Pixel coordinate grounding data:
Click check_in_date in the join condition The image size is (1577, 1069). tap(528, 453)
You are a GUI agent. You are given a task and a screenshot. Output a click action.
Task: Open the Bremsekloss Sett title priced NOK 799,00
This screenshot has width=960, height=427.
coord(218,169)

Problem to work on: Retype the records above exactly, so that no line differs from its source.

Solved exercise:
Click check_in_date in the join condition The image size is (1577, 1069). tap(528, 453)
You are a GUI agent. You are given a task and a screenshot. Output a click action.
Task: Open the Bremsekloss Sett title priced NOK 799,00
This screenshot has width=960, height=427.
coord(218,169)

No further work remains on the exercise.